34 other “clear” or “suspected” reactors plus 20 “controls” were studied in a separate double blind study. 82.5% of the “suspected reactors,” 27% of the “uncertain reactors,” and 10% of the “controls” reacted to a mild single-item challenge of tartrazine (Yellow #5).  The kind of reaction and length of time the children were affected depended on the dose.
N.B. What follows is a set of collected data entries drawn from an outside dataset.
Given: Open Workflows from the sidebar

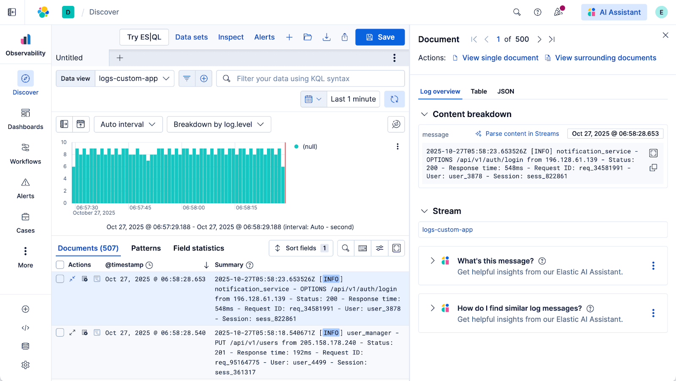Looking at the screenshot, I should coord(25,154).
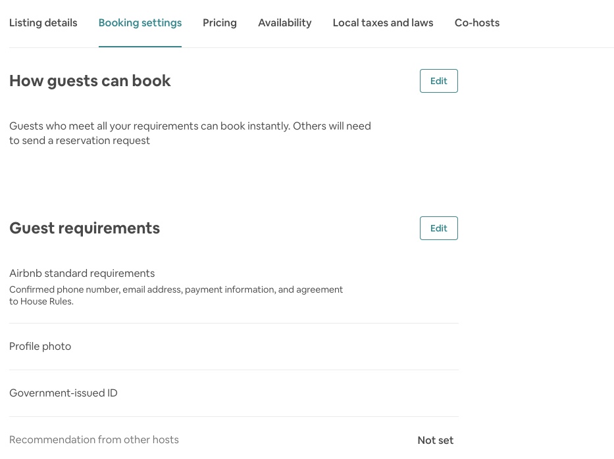
Task: Switch to the Co-hosts tab
Action: (x=476, y=23)
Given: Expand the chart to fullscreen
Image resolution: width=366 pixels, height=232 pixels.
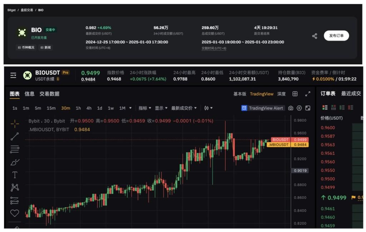Looking at the screenshot, I should 307,94.
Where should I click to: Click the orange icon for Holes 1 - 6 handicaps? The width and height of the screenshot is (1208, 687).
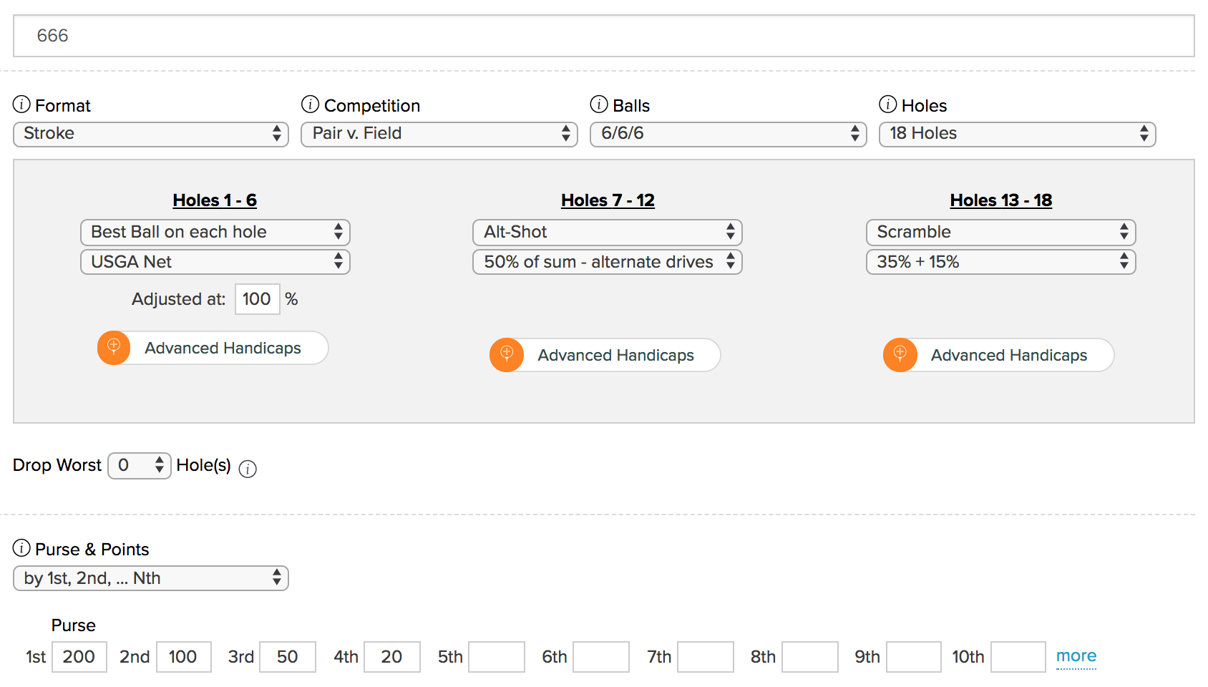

Parents reported that beyond hyperactivity or other core ADHD symptoms,  tartrazine increased irritability, restlessness, and sleep disturbance.

QUOTE:  “A dose response effect was observed.”

NOTE: Notice on the chart above (click it to enlarge), that this dose effect was obtained by using 1, 2, 5, 10, 20, and 50 mg food dye — this is quite an accomplishment and a tribute to the sensitivity of the Rowe questionnaire over the older Conners’ questionnaire for monitoring reactions.

NOTE:  The 200 children who tried the 6-week diet program were drawn from a total population of 800 children who had been referred to the clinic for evaluation of possible ADHD.  These were not children specifically chosen because of the likelihood to be diet-responsive.

NOTE:  10% of the controls reacted to the Yellow 5 challenge — remember, this was a group not expected to react to food dye, and not diagnosed with any disorder.